While utilities are eager to clean up the power sector, they're realizing that will be a difficult task for renewables alone to accomplish. Consider that, because power and energy aren't the same thing, it takes 2 gigawatts (GW) of solar or 1.4 GW of wind to replace the electricity generated from every 1 GW of retired coal-fired capacity. That gap will close as technology improves, but time is of the essence to meet carbon emission reductions outlined in the Paris Agreement.
That helps to explain why many utilities are turning to one of the most important, lowest-cost, and most often overlooked clean energy technologies available: energy efficiency. Long-term investors should pay close attention, as the compounding synergies realized from pairing renewables with energy efficiency could differentiate the best utilities stocks to own from the rest of the pack.
According to the most recent annual report from the Consortium for Energy Efficiency, American electric utilities spent nearly $7 billion on energy efficiency programs for customers in 2016 and saved an estimated 25,788 gigawatt-hours (GWh) of electricity. That's up markedly from just $1.6 billion spent in 2006 and was roughly equivalent to annual retail electricity consumption for the entire state of Connecticut.
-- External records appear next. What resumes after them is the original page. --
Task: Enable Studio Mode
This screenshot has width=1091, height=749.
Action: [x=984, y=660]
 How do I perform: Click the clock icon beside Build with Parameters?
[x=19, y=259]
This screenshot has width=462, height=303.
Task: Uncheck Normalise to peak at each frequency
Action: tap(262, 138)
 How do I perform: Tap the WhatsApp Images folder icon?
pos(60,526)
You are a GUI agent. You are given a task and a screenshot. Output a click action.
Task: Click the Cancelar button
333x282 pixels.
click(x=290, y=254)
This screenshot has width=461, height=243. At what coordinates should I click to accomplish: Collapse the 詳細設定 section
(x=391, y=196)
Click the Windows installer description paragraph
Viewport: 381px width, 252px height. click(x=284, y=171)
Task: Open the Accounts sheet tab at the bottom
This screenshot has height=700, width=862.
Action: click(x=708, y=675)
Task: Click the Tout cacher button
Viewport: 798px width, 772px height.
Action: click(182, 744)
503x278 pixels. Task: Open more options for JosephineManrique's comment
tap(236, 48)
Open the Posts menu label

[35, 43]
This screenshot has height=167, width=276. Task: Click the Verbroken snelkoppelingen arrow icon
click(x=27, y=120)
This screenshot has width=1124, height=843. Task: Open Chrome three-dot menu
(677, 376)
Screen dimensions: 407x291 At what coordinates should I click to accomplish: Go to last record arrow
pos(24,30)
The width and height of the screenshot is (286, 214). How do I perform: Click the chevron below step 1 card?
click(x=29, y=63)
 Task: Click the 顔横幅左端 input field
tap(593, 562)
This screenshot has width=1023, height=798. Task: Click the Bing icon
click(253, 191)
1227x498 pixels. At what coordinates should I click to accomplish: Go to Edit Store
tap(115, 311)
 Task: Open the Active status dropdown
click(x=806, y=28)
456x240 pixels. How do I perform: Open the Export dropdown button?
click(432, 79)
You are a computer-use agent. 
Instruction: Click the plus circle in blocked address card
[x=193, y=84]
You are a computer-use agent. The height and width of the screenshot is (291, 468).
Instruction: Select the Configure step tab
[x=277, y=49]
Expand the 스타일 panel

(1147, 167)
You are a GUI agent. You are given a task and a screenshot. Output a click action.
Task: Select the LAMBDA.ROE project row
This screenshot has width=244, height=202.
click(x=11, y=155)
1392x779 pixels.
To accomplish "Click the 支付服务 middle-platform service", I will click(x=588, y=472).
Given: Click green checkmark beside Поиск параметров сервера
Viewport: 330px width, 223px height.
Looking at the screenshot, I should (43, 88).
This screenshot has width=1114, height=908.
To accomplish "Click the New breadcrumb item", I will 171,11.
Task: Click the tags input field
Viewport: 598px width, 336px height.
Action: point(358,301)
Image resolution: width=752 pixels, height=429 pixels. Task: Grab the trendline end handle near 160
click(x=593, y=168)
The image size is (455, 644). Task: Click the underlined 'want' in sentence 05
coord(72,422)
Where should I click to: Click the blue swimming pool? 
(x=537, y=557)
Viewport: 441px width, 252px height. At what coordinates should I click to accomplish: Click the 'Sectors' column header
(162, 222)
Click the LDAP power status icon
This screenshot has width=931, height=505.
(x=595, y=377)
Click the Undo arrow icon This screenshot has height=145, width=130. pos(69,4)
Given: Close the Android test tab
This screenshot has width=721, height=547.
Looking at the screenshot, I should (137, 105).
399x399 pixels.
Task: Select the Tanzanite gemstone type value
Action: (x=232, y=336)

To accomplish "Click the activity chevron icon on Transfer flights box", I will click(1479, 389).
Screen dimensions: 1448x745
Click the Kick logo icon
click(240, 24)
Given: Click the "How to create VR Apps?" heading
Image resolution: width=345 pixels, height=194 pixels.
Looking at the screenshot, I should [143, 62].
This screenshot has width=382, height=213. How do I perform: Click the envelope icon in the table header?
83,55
So why would electric utilities, in the business of selling electricity, invest in reducing their market opportunity?
While it may seem counterintuitive, energy efficiency investments are actually largely driven by economics. That's because when energy saved is considered an "energy source," it's by far the cheapest form of electricity, with levelized costs as low as $0.028 per kilowatt-hour (kWh). By comparison, the average American household pays $0.102 per kWh of electricity.